# [TRECHO DE ORIGEM]
Uma da tarde, décima Câmara Cível, a batalha final: o pó de arroz poder ou não ser usado para as comemorações de arquibancada.

Faz pensar.

Eu era uma criança quando fiquei encantado com a sensação de andar nas nuvens quando o time do Fluminense subia o túnel à esquerda das cabines de rádio no estádio outra conhecido pelo nome de Maracanã. E o encantamento fez com que meu pai me trouxesse muitas e muitas vezes. Para as crianças, ver o Fluminense adentrar o gramado era o equivalente a estar num avião atravessando o céu.

Ou o horizonte cheio de algodão doce.

Quantos torcedores daqueles tempos foram cativados para sempre só por causa do pó de arroz? Tem algum escáuti disponível a respeito?

Mas isso tudo é passado.

Está inaugurada a era de lindas e confortáveis arenas modernas, pouco importando se, pela própria “negligência”, cinco mil torcedores ficam de fora de uma partida de público médio para os padrões atuais. Tudo é belo e perfeito, exceto o talento para a mentira.

Nas lindas arenas, jogar pó de arroz pode ser um atentado à respiração pública, mesmo que jamais um torcedor tenha sofrido qualquer malefício do inocente talco.

Não se pode ficar em pé, mas se der algum merderê a polícia demora demais.

A segurança profissional da garbosa arena pouco oferece além de uma carranca inútil.

Mas o problema, claro, está no pó de arroz. Ele é nocivo, é perigoso. Ou é na verdade um excelente pretexto para sabotar o Fluminense.

# [LISTA DE TAREFAS]
a) Segundo o trecho, em qual Câmara Cível se deu a batalha final sobre o pó de arroz?
b) Por favor, transcreva integralmente a listagem, linha por linha e sem alterações, omitindo as imagens.
O trecho e a listagem são materiais independentes entre si.

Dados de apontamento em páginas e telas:
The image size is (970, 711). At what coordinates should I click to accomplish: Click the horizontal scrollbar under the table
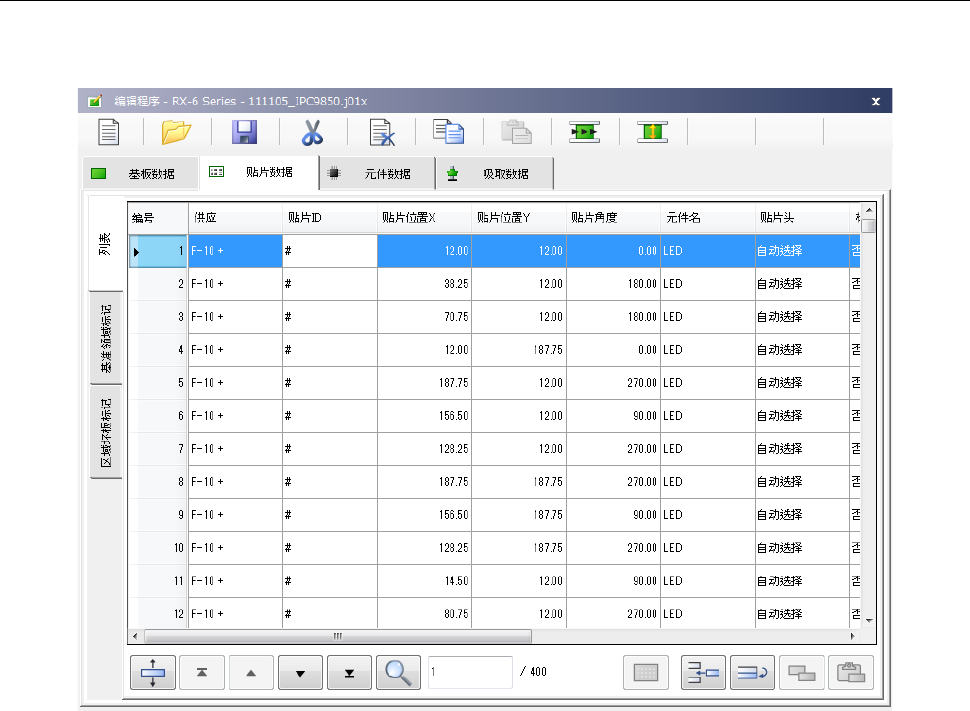[x=338, y=636]
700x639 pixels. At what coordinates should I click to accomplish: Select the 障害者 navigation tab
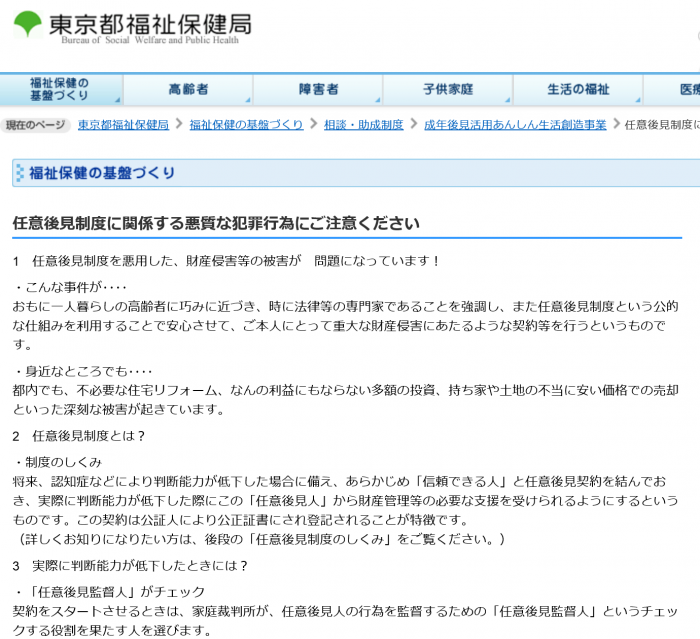click(x=318, y=89)
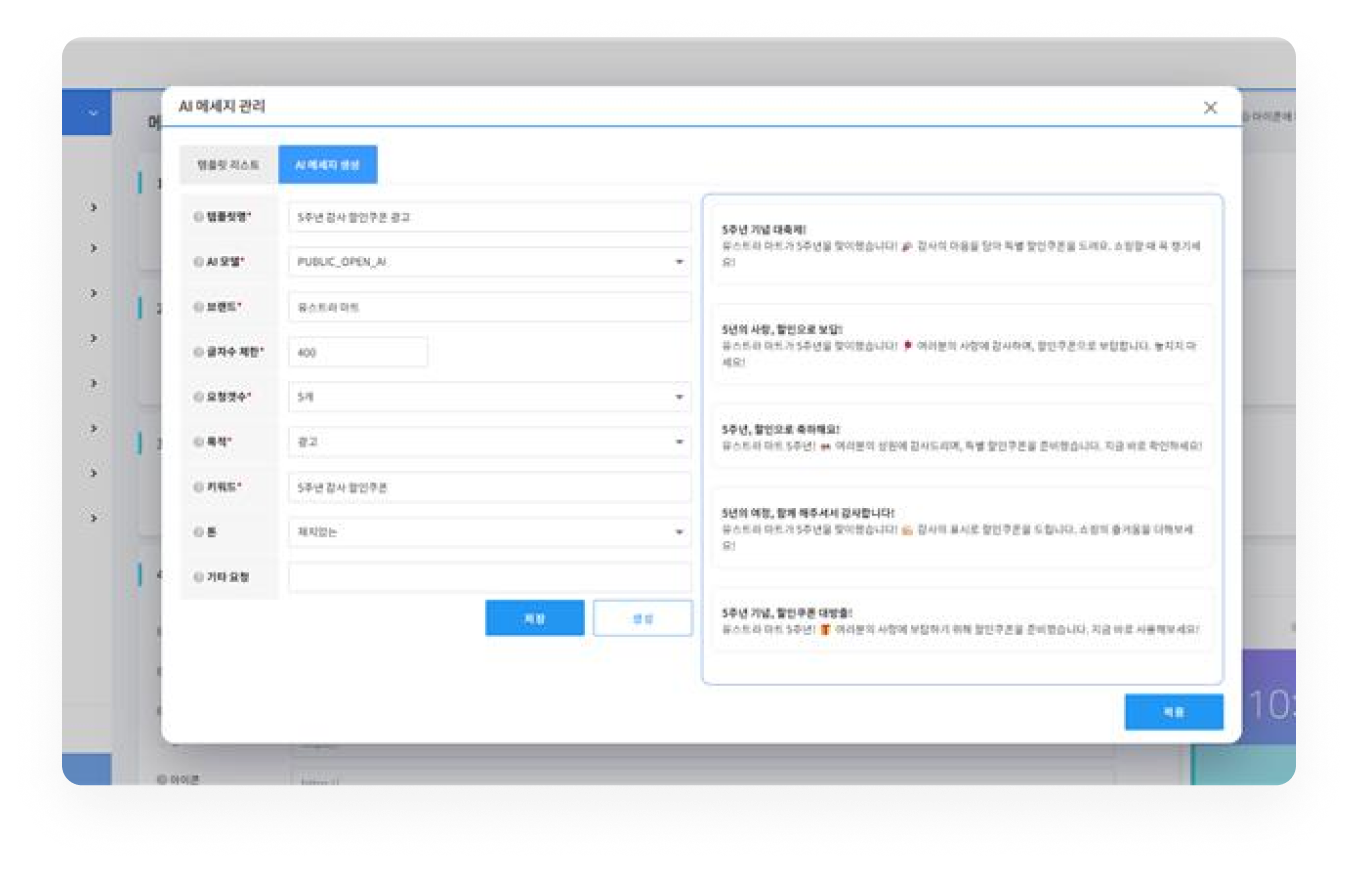Click the info icon next to 브랜드
Screen dimensions: 1358x873
(x=198, y=307)
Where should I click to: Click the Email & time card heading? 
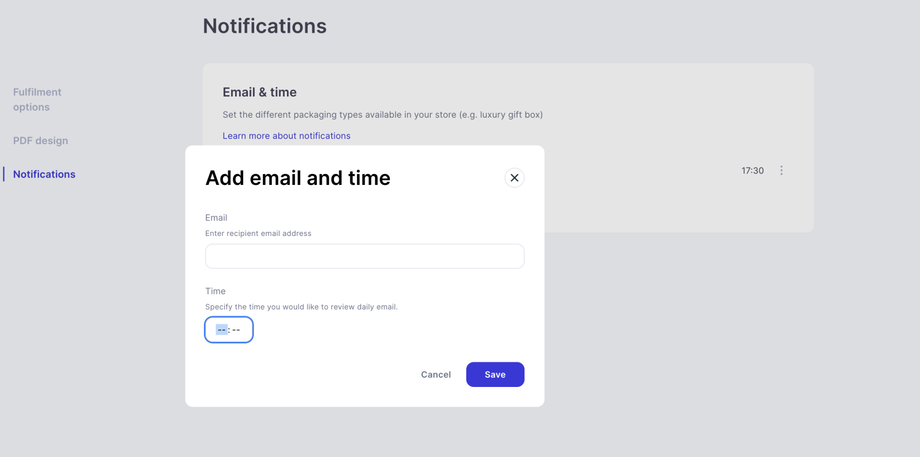pos(259,92)
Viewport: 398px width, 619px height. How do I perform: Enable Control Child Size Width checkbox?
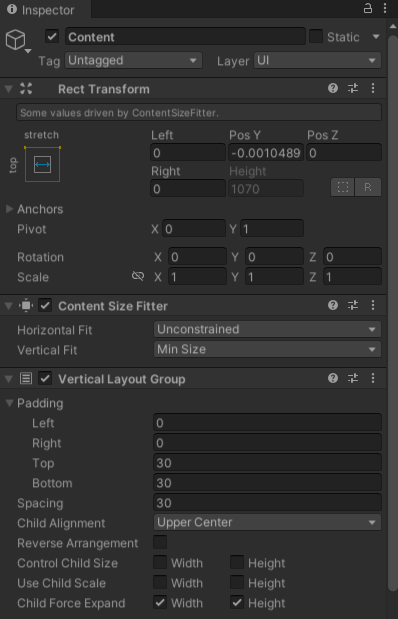(x=160, y=562)

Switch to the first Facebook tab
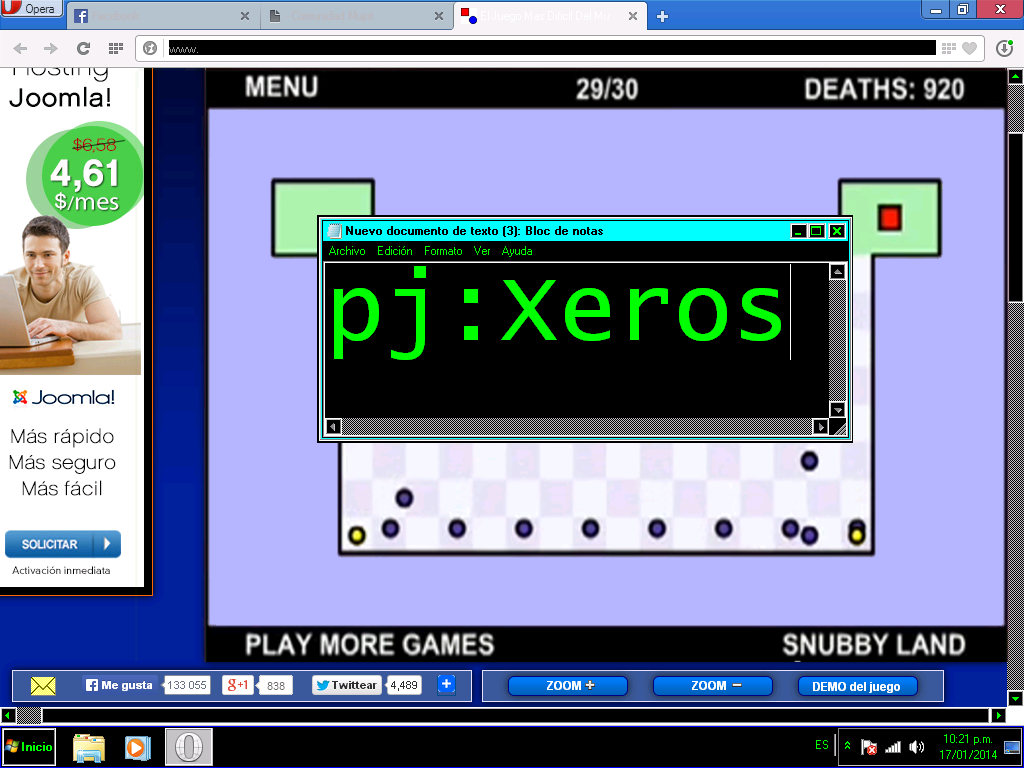160,16
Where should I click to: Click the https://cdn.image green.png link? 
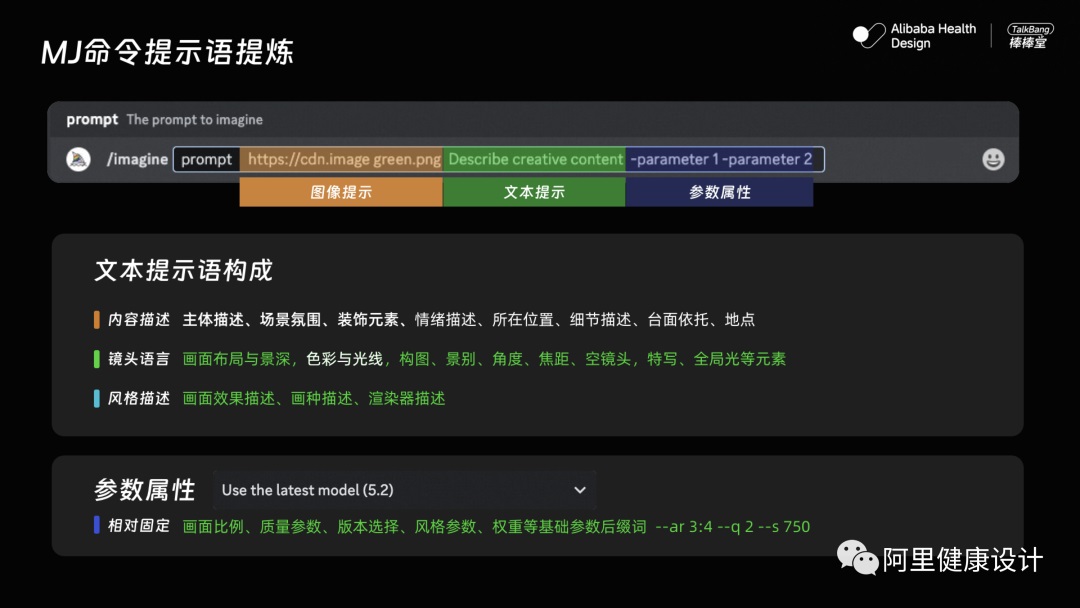341,159
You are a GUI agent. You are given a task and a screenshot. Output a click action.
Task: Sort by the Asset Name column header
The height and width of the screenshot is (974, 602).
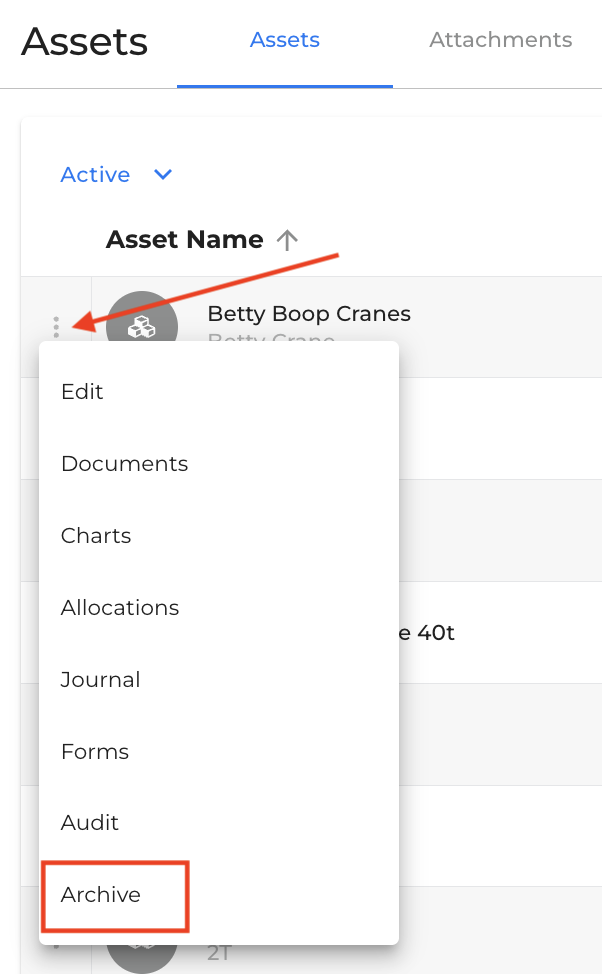(x=185, y=240)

# [RESPOSTAS ÀS TAREFAS]
a) Na décima Câmara Cível.

b)
The image size is (970, 711). At what coordinates should I click to accomplish: Click the horizontal scrollbar under the table
[x=338, y=636]
700x639 pixels. At what coordinates should I click to accomplish: Select the 障害者 navigation tab
click(x=318, y=89)
Click the info icon next to 브랜드
Screen dimensions: 1358x873
(x=198, y=307)
Where should I click to: Click the Email & time card heading? 
pos(259,92)
Viewport: 398px width, 619px height. How do I perform: Enable Control Child Size Width checkbox?
(x=160, y=562)

Switch to the first Facebook tab
160,16
Where should I click to: Click the https://cdn.image green.png link? 
341,159
You are a GUI agent. You are given a task and a screenshot. Output a click action.
Task: Sort by the Asset Name column header
The height and width of the screenshot is (974, 602).
(x=185, y=240)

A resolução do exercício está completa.